Hawking ha saputo utilizzare il fascino esercitato da temi come l’inizio dell’universo, la natura del tempo, il mistero dei buchi neri, ricavando un ritorno straordinario in termini di visibilità.
Quello che è certo, comunque, è che il contributo scientifico di Stephen Hawking allo studio della gravità e della cosmologia sia di assoluto valore, e che i suoi lavori sui buchi neri e sulle singolarità abbiano avuto un impatto che la maggior parte dei fisici può solo sognare di eguagliare. Allo stesso tempo, Hawking ha saputo utilizzare il formidabile fascino che temi come l’inizio dell’universo, la natura del tempo, il mistero dei buchi neri, esercitano sul pubblico generico, ricavandone un ritorno straordinario in termini di visibilità. Non si è mai tirato indietro nel dare in pasto ai media titoli appetitosi, anche a prezzo di apparire irrimediabilmente ingenuo su tutto ciò che non abbia una diretta attinenza con la fisica teorica. Un rapido florilegio di prese di posizione sui temi più disparati? “La filosofia è morta”; “L’intelligenza artificiale segnerà la fine del genere umano”; e, se non saranno i computer malvagi, saranno “la guerra nucleare, il riscaldamento globale o i virus modificati geneticamente” a sterminarci “quasi sicuramente, nel giro di poche migliaia di anni”, a meno che, ovviamente, l’umanità non colonizzi lo spazio; e, se gli alieni esistono, è meglio non farsi notare da loro, perché “il risultato potrebbe essere come quando Colombo è arrivato in America, che non è finita bene per i nativi”. Nel gennaio del 2016, la potenza dell’immagine pubblica di Hawking si è manifestata in modo schiacciante quando tutti gli schermi di Times Square (tranne uno, pare) hanno trasmesso per circa un minuto una foto dello scienziato, seguita da tre cifre enigmatiche: 48, 16 e 11. L’apparizione ha destato sconcerto e curiosità, come nella migliore tradizione epifanica, ed è stata seguita da uno strascico di congetture sul suo significato, che ha intasato per parecchio tempo forum e social network. Solo a mesi di distanza si è scoperto che si trattava del lancio di una serie TV della PBS: Genius.

- _Dati dell'esercizio_

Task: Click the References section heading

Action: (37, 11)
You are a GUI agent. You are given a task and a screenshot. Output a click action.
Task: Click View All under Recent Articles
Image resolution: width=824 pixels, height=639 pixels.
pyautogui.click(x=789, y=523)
--
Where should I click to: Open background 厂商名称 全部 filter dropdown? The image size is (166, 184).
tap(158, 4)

- _Cosa fare_
Nel testo su Stephen Hawking, quali cifre sono comparse sugli schermi di Times Square dopo la foto dello scienziato? Le righe non servono a niente qui.

- _Ecco la soluzione_
48, 16 e 11.